Mit einem Votum von 523 zu 161 Stimmen strichen die Delegierten der 🔗Generalkonferenz, des obersten Leitungsgremiums der UMC, nach einer etwa eineinhalbstündigen Debatte die 🔗52 Jahre alte Aussage in den Sozialen Grundsätzen, dass «die Praxis der Homosexualität … mit der christlichen Lehre unvereinbar ist».
Offenes Verständnis von «Ehe»
In derselben Abstimmung bekräftigten die Delegierten «die Ehe als einen heiligen, lebenslangen Bund, der zwei gläubige Menschen (einen erwachsenen Mann und eine erwachsene Frau in einwilligungsfähigem Alter oder zwei erwachsene Personen in einwilligungsfähigem Alter) in eine Verbindung miteinander und in eine tiefere Beziehung zu Gott und der religiösen Gemeinschaft bringt.»
Mit der aufgrund eines Änderungsantrages zusätzlich eingefügten Bestimmung der Ehe wird den unterschiedlichen Kontexten der weltweiten Kirche Rechnung getragen. Zudem verweist die Einfügung implizit auf die in anderen Teilen der sozialen Grundsätze ausführlicher formulierte Ablehnung von Kinderehen, die Ablehnung von Polygamie und Bekräftigung, dass für sexuelle Beziehungen beide Beteiligte zustimmen müssen.
Ein lange ersehnter Moment
Randall Miller, der den Vorsitz der Arbeitsgruppe für die sozialen Grundsätze innehatte, die für die Entwicklung der in der vergangenen Woche verabschiedeten Änderungen verantwortlich war, sagte, dies sei ein historischer Moment.

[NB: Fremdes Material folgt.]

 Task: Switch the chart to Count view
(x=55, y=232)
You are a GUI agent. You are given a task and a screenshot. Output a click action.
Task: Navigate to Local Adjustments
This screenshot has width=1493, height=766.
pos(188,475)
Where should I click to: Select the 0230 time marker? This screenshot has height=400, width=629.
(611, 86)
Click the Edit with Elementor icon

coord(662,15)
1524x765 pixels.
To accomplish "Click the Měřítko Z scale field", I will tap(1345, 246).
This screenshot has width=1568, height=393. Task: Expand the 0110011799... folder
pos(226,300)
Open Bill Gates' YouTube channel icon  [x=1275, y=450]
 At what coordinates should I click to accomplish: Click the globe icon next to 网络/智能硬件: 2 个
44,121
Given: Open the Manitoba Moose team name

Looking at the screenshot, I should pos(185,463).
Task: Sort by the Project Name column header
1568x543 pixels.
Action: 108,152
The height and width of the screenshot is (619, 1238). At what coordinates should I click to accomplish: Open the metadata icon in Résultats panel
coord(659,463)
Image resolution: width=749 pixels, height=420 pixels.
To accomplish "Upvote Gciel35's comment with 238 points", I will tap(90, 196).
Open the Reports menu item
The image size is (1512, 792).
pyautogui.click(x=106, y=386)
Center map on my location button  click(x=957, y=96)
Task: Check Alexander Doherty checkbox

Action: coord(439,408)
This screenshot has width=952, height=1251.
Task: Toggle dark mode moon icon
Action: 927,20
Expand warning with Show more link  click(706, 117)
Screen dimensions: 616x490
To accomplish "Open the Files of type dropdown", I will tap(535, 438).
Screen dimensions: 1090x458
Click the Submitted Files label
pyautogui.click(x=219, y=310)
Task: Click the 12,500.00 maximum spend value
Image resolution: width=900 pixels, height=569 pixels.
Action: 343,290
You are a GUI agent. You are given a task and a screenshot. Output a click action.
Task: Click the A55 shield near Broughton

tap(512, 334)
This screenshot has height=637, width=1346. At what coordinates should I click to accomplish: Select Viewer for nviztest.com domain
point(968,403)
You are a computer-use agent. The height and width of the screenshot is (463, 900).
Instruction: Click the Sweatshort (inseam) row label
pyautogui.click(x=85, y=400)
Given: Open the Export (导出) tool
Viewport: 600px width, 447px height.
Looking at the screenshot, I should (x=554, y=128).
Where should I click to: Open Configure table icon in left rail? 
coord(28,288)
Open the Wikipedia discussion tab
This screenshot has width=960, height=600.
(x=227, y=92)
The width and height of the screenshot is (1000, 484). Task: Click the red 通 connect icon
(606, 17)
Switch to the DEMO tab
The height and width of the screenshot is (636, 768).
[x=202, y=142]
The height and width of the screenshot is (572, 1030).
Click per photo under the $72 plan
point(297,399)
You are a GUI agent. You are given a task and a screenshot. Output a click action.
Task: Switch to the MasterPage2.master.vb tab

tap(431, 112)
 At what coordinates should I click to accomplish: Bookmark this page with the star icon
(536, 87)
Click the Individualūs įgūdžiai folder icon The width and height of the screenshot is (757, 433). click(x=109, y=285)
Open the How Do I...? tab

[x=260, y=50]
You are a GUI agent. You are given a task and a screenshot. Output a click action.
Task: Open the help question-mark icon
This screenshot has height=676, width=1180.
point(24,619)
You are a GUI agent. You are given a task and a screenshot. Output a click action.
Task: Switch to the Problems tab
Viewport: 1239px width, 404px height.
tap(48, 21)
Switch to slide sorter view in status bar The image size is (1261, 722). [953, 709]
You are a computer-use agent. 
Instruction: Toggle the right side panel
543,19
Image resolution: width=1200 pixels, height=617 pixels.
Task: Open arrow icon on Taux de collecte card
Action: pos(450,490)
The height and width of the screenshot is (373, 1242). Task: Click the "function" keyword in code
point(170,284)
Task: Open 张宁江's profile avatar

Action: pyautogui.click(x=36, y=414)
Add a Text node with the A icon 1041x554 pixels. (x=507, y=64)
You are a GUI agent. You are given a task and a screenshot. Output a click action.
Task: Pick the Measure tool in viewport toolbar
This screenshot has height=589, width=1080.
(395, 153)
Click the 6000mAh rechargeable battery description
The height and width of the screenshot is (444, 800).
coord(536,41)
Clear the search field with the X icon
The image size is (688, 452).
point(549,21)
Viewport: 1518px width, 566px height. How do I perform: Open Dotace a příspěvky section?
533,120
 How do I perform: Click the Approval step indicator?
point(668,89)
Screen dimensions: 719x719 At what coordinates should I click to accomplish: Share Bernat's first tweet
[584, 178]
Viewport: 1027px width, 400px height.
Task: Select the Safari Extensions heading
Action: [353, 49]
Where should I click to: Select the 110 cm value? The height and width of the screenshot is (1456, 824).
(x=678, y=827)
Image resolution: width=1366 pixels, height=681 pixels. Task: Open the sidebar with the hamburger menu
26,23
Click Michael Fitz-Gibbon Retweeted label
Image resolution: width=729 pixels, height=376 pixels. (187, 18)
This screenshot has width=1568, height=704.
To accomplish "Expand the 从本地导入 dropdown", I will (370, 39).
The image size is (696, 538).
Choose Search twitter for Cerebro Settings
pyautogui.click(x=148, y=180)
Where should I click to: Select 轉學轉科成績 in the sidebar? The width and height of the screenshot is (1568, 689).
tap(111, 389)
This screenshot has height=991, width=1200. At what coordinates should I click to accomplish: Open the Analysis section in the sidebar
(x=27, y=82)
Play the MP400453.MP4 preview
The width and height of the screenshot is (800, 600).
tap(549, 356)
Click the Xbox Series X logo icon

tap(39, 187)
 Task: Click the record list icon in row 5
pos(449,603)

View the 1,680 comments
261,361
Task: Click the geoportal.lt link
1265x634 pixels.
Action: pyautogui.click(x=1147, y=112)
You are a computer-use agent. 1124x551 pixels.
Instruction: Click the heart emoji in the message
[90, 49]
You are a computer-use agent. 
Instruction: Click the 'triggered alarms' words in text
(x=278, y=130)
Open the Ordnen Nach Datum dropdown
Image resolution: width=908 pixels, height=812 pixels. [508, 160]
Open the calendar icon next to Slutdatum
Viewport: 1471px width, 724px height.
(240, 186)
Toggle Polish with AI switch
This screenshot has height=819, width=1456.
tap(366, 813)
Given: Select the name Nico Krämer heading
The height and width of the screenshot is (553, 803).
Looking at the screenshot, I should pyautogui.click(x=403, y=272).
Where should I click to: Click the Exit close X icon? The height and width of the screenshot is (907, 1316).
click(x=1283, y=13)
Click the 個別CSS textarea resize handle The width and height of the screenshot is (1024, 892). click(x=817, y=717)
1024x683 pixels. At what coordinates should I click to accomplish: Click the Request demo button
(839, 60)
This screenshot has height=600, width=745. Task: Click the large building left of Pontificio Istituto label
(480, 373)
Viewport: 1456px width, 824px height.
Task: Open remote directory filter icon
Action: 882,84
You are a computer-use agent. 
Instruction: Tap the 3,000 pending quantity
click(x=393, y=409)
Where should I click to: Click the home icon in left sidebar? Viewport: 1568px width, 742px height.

«Ich und andere haben 40 Jahre lang daran gearbeitet, die Unvereinbarkeitsklausel aus unseren Sozialen Grundsätzen zu streichen und unseren Glauben, dass alle Menschen heilig sind, wirklich zu leben», sagte Miller, der schwul ist und sich seit langem für die volle Einbeziehung von LGBTQ-Personen in das kirchliche Leben einsetzt. «Ich bin zutiefst dankbar und es ist wunderbar, dass wir diesen Moment erreicht haben».
Lange Debatte im Vorfeld
Vor der Abstimmung kam es zu einer rund eineinhalb Stunden währenden Debatte. Zahlreiche Delegierte wollten die Ehe ausschliesslich als eine Verbindung zwischen einem Mann und einer Frau verstanden wissen. «Gott hat die Ehe als eine Ehe zwischen einem Mann und einer Frau festgelegt», sagte etwa Nimia Peralta, eine Delegierte von den Phlippinen. «Während wir die weltweite Regionalisierung sehr begrüssen, bin ich doch der festen Überzeugung, dass die Bestimmung der Ehe niemals regionalisiert werden kann.»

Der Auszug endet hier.